## Your goal
Render the records from the line with "has width=1600, height=530." to the line with "window-edge is located" as a two-column CSV with the headers request and answer, one row per record. Put each field in quotation marks and turn every line break into a space.
Material for this exercise START
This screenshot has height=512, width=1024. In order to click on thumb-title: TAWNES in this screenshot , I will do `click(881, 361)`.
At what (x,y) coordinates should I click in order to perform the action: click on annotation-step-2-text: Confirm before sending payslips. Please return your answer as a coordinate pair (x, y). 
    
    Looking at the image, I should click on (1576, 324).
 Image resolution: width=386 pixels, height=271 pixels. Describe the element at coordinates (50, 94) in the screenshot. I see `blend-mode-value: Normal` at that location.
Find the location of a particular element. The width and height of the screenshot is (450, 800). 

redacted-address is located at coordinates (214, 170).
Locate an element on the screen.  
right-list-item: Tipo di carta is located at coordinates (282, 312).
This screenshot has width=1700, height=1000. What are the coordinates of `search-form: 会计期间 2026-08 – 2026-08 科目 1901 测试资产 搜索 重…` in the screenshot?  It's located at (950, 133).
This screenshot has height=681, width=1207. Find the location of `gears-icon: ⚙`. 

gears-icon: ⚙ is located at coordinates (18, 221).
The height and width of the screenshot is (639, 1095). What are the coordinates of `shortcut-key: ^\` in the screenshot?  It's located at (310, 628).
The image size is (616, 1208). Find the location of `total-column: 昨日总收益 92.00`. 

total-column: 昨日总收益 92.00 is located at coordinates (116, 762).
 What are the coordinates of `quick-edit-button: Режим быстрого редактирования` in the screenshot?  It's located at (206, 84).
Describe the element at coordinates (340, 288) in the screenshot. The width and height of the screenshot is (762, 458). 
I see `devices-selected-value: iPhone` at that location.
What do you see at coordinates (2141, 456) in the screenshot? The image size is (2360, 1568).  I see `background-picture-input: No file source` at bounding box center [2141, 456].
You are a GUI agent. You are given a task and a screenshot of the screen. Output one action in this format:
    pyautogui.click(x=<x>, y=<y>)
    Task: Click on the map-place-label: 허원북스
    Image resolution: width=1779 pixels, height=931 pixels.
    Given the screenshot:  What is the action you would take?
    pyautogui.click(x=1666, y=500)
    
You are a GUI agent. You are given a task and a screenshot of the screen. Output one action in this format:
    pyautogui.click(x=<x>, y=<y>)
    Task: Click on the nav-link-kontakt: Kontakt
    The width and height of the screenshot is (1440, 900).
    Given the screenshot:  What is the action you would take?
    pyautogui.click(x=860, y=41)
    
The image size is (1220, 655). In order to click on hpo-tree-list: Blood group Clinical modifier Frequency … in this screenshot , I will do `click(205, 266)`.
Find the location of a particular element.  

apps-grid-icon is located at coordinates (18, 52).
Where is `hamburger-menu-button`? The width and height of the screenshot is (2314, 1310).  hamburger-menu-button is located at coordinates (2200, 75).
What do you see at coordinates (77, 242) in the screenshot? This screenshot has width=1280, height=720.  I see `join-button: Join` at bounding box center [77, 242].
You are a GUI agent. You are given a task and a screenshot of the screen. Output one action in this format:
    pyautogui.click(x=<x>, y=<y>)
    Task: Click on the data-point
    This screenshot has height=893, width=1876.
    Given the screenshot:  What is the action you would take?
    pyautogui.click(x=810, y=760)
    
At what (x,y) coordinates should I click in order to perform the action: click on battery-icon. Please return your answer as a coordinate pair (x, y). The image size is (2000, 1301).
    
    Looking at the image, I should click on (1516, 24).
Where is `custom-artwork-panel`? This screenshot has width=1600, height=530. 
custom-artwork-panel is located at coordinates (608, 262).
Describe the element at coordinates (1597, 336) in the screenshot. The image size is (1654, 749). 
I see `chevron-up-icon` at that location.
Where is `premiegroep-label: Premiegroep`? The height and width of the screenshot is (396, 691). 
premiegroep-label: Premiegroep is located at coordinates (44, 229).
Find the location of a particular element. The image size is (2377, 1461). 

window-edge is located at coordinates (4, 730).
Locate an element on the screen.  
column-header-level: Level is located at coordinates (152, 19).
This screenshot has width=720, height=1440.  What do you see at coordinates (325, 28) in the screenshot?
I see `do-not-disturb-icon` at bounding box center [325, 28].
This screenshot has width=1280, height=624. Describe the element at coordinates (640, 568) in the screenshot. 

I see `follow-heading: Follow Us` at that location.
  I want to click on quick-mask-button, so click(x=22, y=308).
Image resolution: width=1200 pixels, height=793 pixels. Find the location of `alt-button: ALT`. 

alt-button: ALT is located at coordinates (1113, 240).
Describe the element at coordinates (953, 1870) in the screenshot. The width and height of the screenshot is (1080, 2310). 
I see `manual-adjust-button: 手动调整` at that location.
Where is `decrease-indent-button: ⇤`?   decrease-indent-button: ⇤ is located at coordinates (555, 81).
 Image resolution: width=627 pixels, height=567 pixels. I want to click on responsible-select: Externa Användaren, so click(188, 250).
Material for this exercise END
## Exercise solution
request,answer
"Where is `custom-artwork-panel`? This screenshot has width=1600, height=530.","custom-artwork-panel is located at coordinates (608, 262)."
"Describe the element at coordinates (1597, 336) in the screenshot. The image size is (1654, 749).","I see `chevron-up-icon` at that location."
"Where is `premiegroep-label: Premiegroep`? The height and width of the screenshot is (396, 691).","premiegroep-label: Premiegroep is located at coordinates (44, 229)."
"Find the location of a particular element. The image size is (2377, 1461).","window-edge is located at coordinates (4, 730)."